Bradley observed that an influx of liquor stores would certainly boost the revenue the city makes off of alcohol sales, thus far they’ve been fairly healthy anyway. From the time the first beer was sold in mid-September, the city has been able to collect two month’s worth of data, which is available on the city’s website (www.cityofsomerset.com).
By the end of October, total alcohol sales in Somerset had reached $1,240,515, and that month saw an increase of nearly $300,000 over September as more alcohol retailers trickled in. As for the money pocketed by the city via the regulatory fee collected on alcohol sales, the number grew by over $10,000 from September to October, for a total of $47,136.46.
“I don’t know that I’m shocked,” said Bradley, “but (the numbers are) pretty high.”
Given that the city doesn’t receive any revenue information until the 15th of a given month, the available data is two months behind, said Bradley. More recently-opened businesses, like the Captain’s Lounge in Somerset, the first actual bar in town, are expected to make the above figure jump noticeably in future reports.
“Anything new, especially when it’s by the drink — and we don’t have a ton of that right now — will boost the revenue,” said Bradley. “When we get the package stores, it will be a completely different market.
“With beer sales, you kind of get an initial burst (of sales), and then as there’s more to come on board, the sales spread out among different places,” he added. “As you add on different types of locations, that means more (rises in revenue).”
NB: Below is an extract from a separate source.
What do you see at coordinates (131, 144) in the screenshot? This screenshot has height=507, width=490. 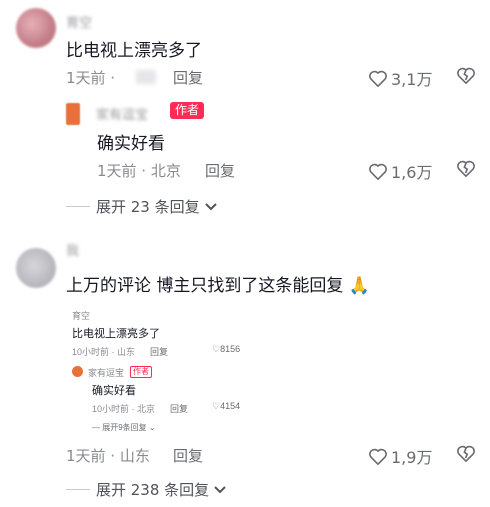 I see `reply1-text: 确实好看` at bounding box center [131, 144].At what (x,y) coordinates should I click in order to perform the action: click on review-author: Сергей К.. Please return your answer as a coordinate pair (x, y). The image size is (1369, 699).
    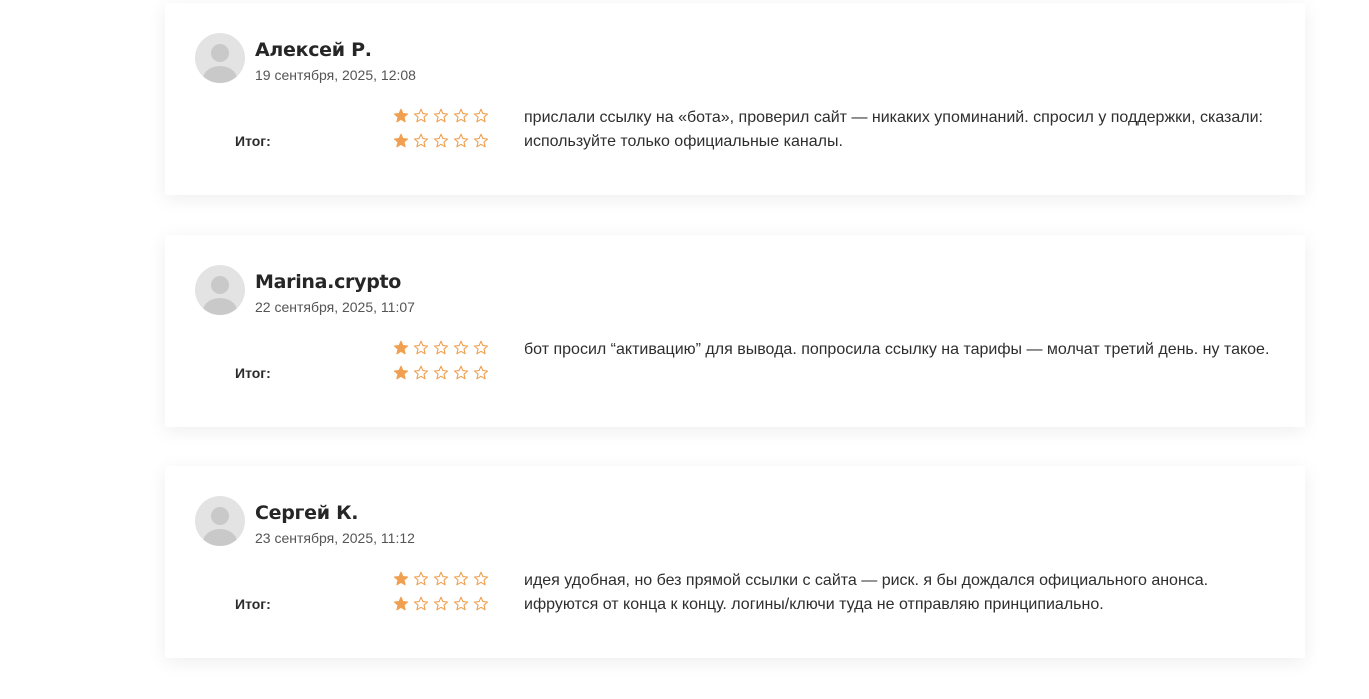
    Looking at the image, I should click on (307, 513).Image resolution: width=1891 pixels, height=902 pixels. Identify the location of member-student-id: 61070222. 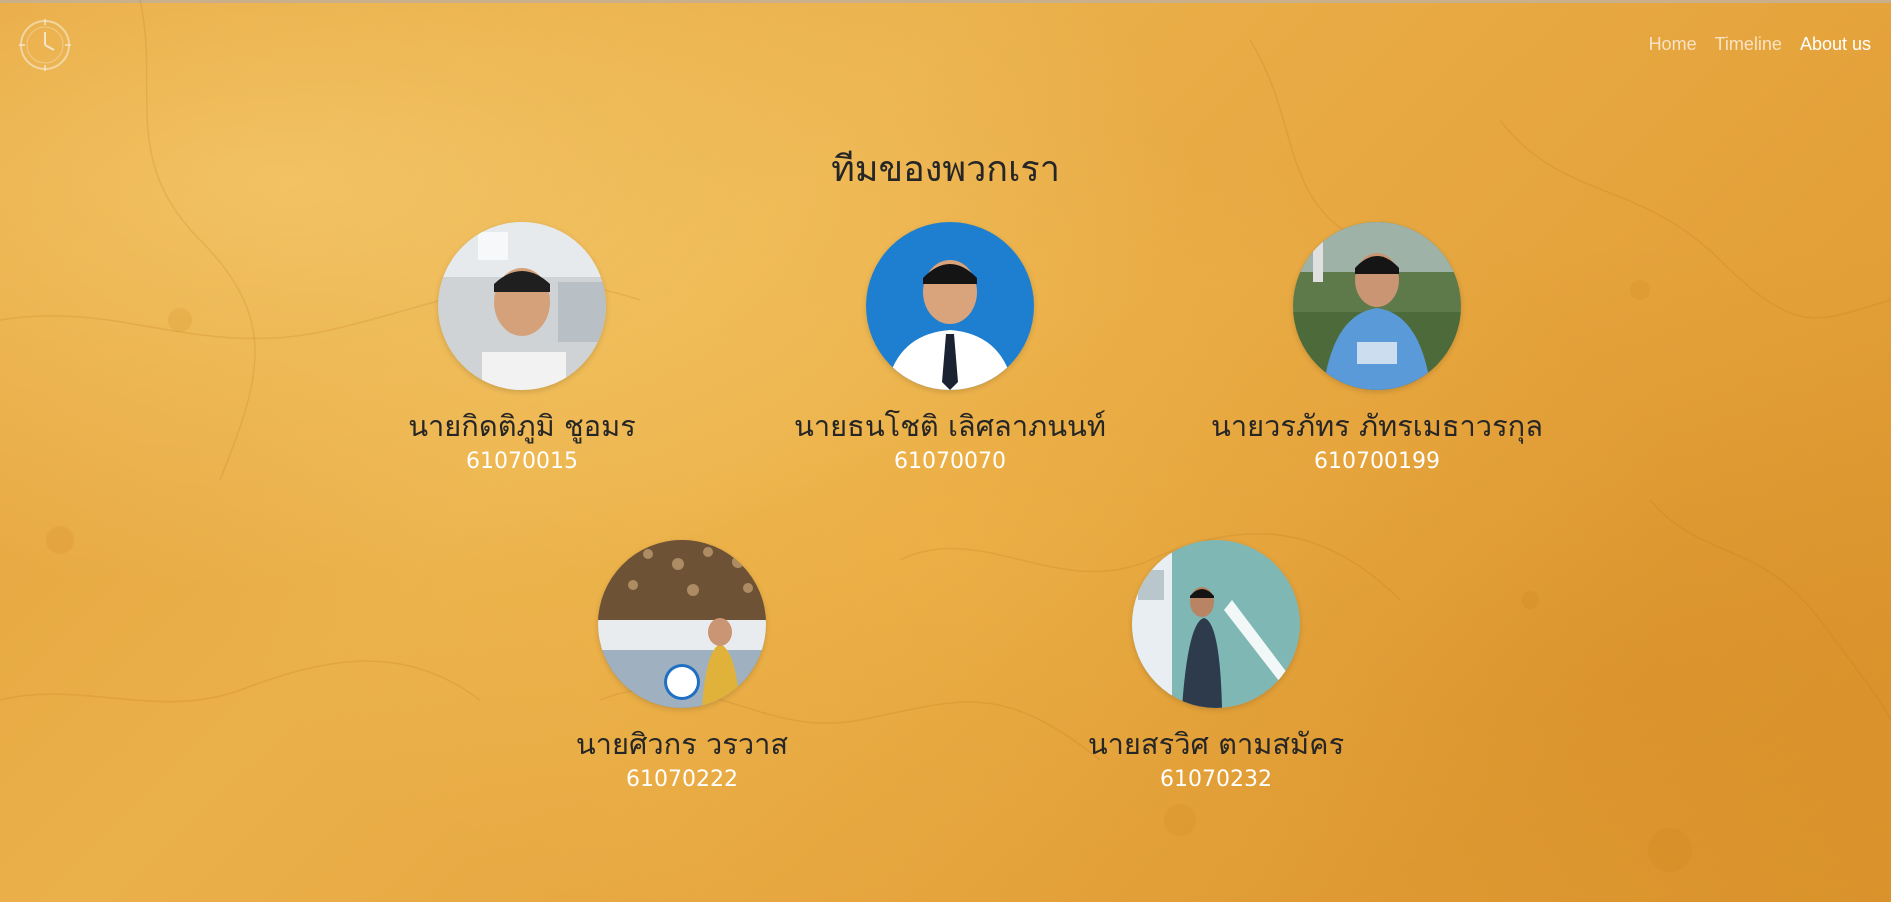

Bradley said that “there’s been pretty good turnover” in stores so far, and “without seeing a lot of change in the negative activity, (alcohol business) seem to be pretty good.”
Businesses have been cooperating with fee collection and other city regulations, he noted.
“Everybody seems to want to do what’s right and please everybody pretty well,” said Bradley. “I hope it continues.”
And is he as hopeful about hearing about the liquor package licenses in January, at least?
“It’s pretty early in the month,” said Bradley, “so I could be optimistic.”